S’agissant des paramètres qui touchent aux droits conjugaux et familiaux, la HALDE préconise une nouvelle fois d’ouvrir le droit au versement de la pension de réversion au partenaire pacsé survivant (4). Elle suggère également de maintenir à 65 ans l’âge d’obtention de la retraite à taux plein pour les personnes ayant pris un congé parental ou un congé pour apporter des soins à un enfant ou un parent malade. « Toutefois, souligne la Haute Autorité, cette mesure ne doit venir qu’en complément des efforts menés ou à mener par les pouvoirs publics tendant à une meilleure prise en charge collective de ces situations (garde des enfants et dépendance). » En outre, elle souhaite que l’allocation versée durant le congé parental soit augmentée sur une durée à fixer afin de faciliter l’accès à ce congé et de permettre un meilleur partage des tâches domestiques entre les parents, ce qui offrirait au final aux femmes de meilleures conditions de retour à l’activité professionnelle. Signalons enfin que la HALDE se dit satisfaite de l’adoption, en première lecture par les députés, de l’article 30 du projet de loi réformant les retraites permettant la prise en compte, dans le calcul des retraites, des indemnités journalières versées au cours du congé maternité.
(1) Le projet de loi portant réforme des retraites a été adopté en première lecture à l’Assemblée nationale le 15 septembre et devrait être débattu au Sénat à compter du 5 octobre prochain.

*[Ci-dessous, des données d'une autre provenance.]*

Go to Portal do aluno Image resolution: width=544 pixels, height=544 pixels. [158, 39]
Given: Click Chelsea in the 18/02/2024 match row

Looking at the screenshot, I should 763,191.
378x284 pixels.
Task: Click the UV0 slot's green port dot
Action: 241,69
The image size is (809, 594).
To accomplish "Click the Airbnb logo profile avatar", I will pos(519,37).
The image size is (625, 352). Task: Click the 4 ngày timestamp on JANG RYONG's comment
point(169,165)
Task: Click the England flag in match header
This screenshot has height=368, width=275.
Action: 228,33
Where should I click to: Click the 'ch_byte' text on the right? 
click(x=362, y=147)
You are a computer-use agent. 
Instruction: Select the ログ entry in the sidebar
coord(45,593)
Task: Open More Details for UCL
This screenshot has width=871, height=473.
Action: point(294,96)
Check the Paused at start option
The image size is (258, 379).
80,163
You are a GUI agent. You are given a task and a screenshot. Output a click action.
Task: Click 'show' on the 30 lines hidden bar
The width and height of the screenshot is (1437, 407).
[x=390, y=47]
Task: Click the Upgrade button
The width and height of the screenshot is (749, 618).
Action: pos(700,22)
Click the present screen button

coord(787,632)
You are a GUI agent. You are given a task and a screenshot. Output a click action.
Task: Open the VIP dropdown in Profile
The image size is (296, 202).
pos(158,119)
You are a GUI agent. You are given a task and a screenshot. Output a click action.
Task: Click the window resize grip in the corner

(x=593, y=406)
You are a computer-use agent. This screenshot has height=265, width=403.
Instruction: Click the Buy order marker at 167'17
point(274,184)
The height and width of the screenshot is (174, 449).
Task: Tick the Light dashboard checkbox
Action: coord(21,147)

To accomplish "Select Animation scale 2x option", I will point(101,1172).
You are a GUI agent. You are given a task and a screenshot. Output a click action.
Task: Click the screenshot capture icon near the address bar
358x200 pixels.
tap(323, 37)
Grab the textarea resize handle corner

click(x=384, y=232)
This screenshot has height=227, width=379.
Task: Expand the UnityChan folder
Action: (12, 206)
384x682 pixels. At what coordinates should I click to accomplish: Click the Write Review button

(2) Pour la Haute Autorité, « rendre effective la loi sur l’égalité professionnelle, réduire les causes structurelles des écarts de salaire entre les femmes et les hommes, lutter contre les discriminations, lutter contre le temps partiel subi, développer des modes d’accueil des jeunes enfants restent d’actualité ». D’ailleurs, elle demande aux pouvoirs publics de s’engager plus avant dans ces domaines.
(3) Le projet de loi prévoit d’augmenter l’âge légal de départ à la retraite de quatre mois par an, pour atteindre 62 ans en 2018.
(4) Dans une précédente délibération, la Haute Autorité avait en effet jugé discriminatoire le fait de subordonner le droit à la pension de réversion à une condition de mariage – Voir ASH n° 2564 du 27-06-08, p. 10.